In the strange and beautiful providence of God, he saw fit to eventually send my father to America, only to have him later say goodbye to his son, heading back to Asia to bring the gospel to the land of his former enemy. Racial reconciliation is not just a black and white thing, but there’s no doubt that the gospel is the power behind all true reconciliation. From every land to every land, even from Korea to Japan, glorious gospel design.
The forgiveness of the Japanese has been a complicated journey for me personally. Do you know how you can sometimes forgive someone of something, only to learn later much more about what actually happened? It was kind of like that situation for me. During my initial call to service in Japan, I didn’t quite understand what it meant that for me as a Korean Japan was my enemy.
It was actually over the years later, during further study and research, that I learned much more of the dark truths about that period of time in history. But more than just learning to forgive and love the Japanese over these years, I think what I’ve learned the most about has been the gospel. I’ve learned about my own sinfulness, especially about my own self-righteousness, and about the stunning mercy that God would love someone like me.

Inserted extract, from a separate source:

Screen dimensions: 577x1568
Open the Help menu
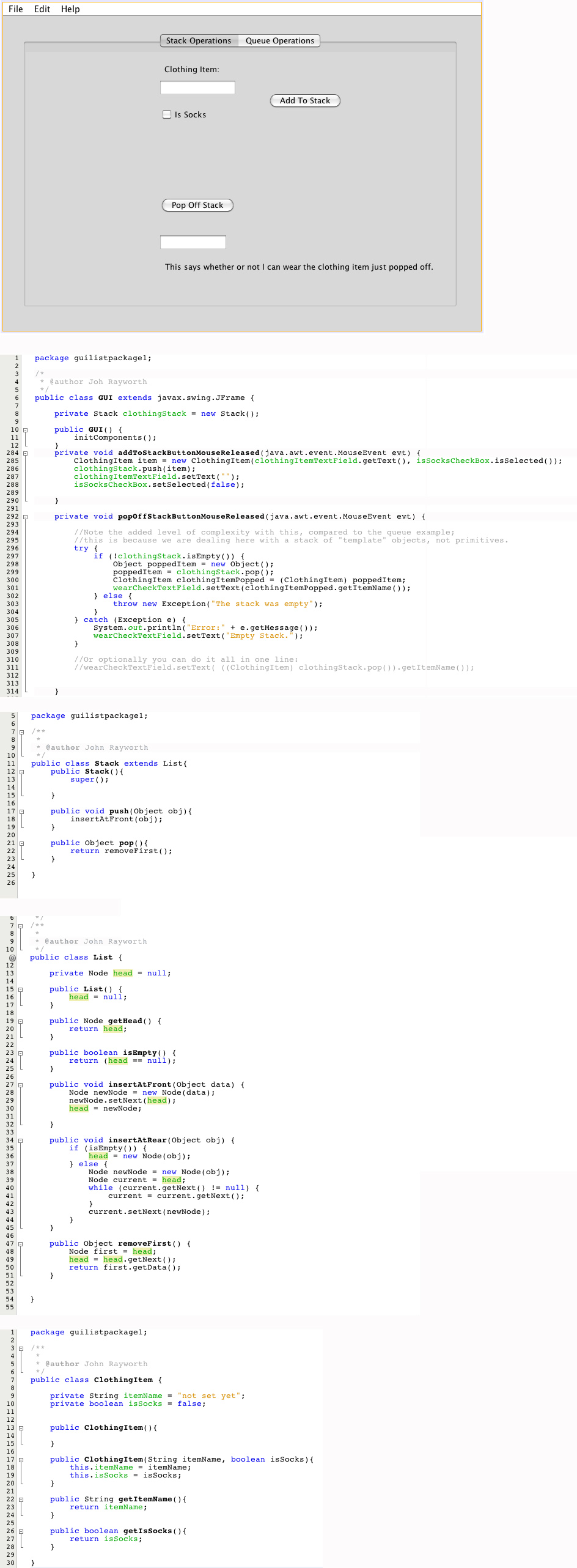(x=70, y=9)
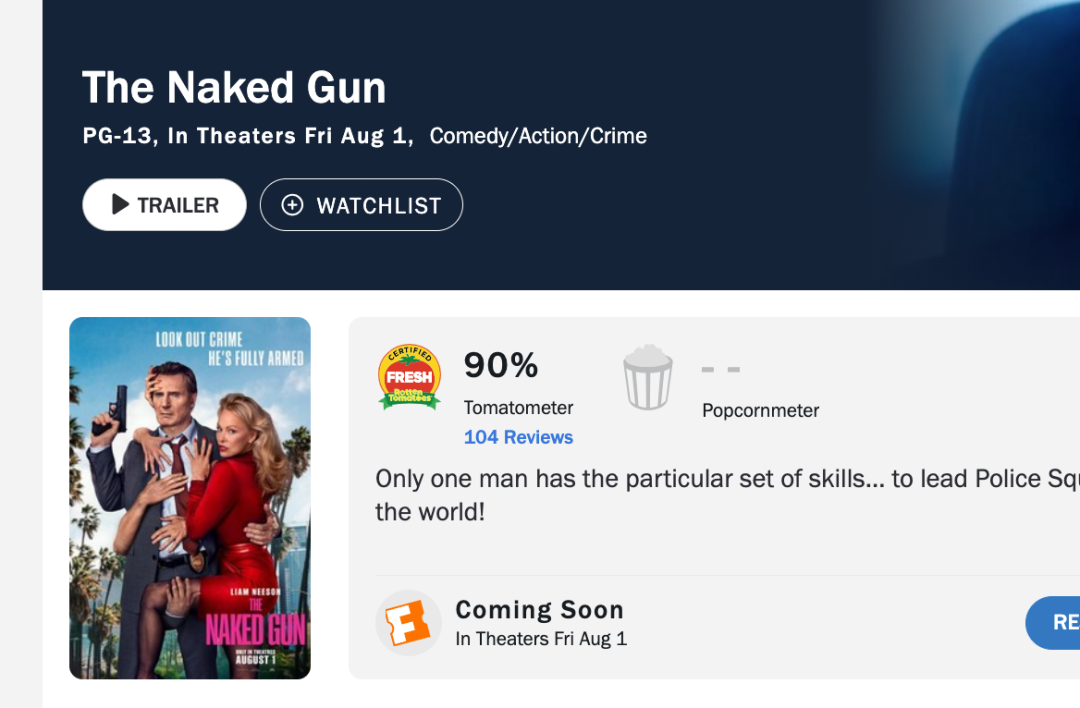
Task: Select the Popcornmeter label
Action: pos(760,410)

Over these 11 years, it has been a privilege to serve God’s global gospel purposes in Japan, to live with and serve alongside the Japanese, and to love and be loved by Japanese Christians. I started a ministry called CBI Japan that includes a graduate theological seminary, Christ Bible Seminary, church planting and various outreaches in the city, including the Heart & Soul Café. In fact, two Village Church families joined our team over this past year, the Farmers and the Elkins. Perhaps you know and love them very, very much.

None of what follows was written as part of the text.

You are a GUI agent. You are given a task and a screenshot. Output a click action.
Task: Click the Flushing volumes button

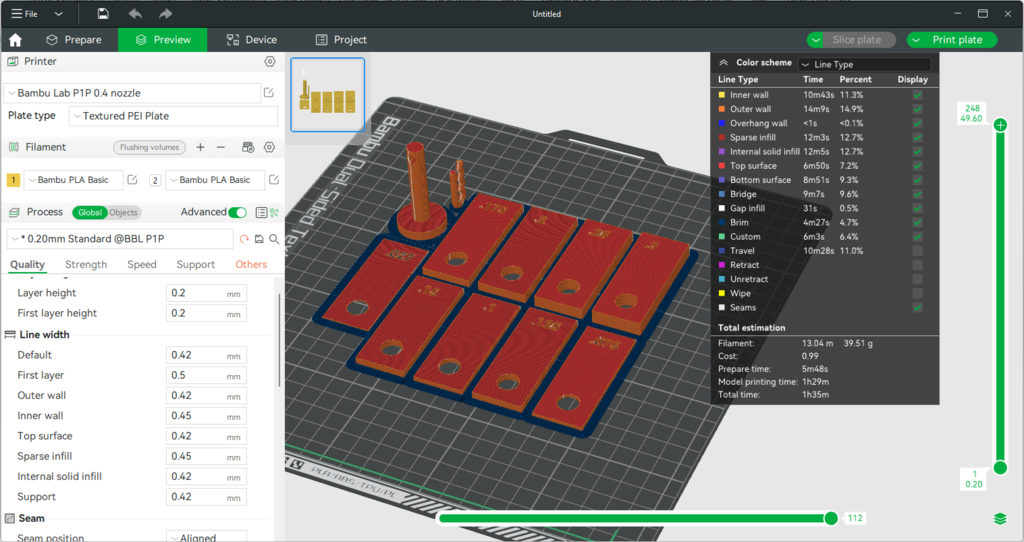[149, 147]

About eight years ago, the Lord gave us a vision to shine the light of Christ in the heart of the city of Nagoya, but with real estate infamously expensive in downtown Japan, honestly there were times where we wondered why God would have us pray for something that seemed almost impossible. During the real estate bubble, which burst about 20 years ago, a 5-feet by 7-feet little plot of land cost about $100,000.
So we prayed, and after six years of praying, the Lord showed us an amazing property just three stops away from Nagoya Station that was valued during the bubble at $8 million to $9 million with a sale price of $1.3 million. Now missionaries love bargains, so we were really excited about this. A huge bargain, but still about $1.2 million more than I had ever raised. So we called for 90 days of prayer. Thank you for some of you here at The Village who joined us.
Missionaries around the world donated $50,000, missionaries from Latin America, missionaries from China, missionaries from Afghanistan. Most of these people I had never met before, missionaries putting their two mites into the offering plate. By day 82, God had provided $1.3 million. But a few days later, the property was seized by the courts after the business went bankrupt. We were one week too late. We were left wondering what in the world God was doing.
The next Monday, the Lord showed us another property, an amazing property, two and a half times the land size, a larger building, and not three stops away from Nagoya Station and a five-minute walk, but a five-minute walk from Nagoya Station. During the real estate bubble, that property would have been valued at probably about $20 million. I’m happy to share with you all that that property is today the home of CBI Japan at the cost of $1.2 million.
We’re trying to shine the light of Jesus Christ in the heart of the city, where so many of the greatest social ills and the hurting populations are. Studies show that as many as 9 percent of high school girls have participated in enjo kosai, which is a form of teenage prostitution. Even as many as 4 percent of middle school girls report having participated. Imagine 4 out of every 100 girls in your local middle school.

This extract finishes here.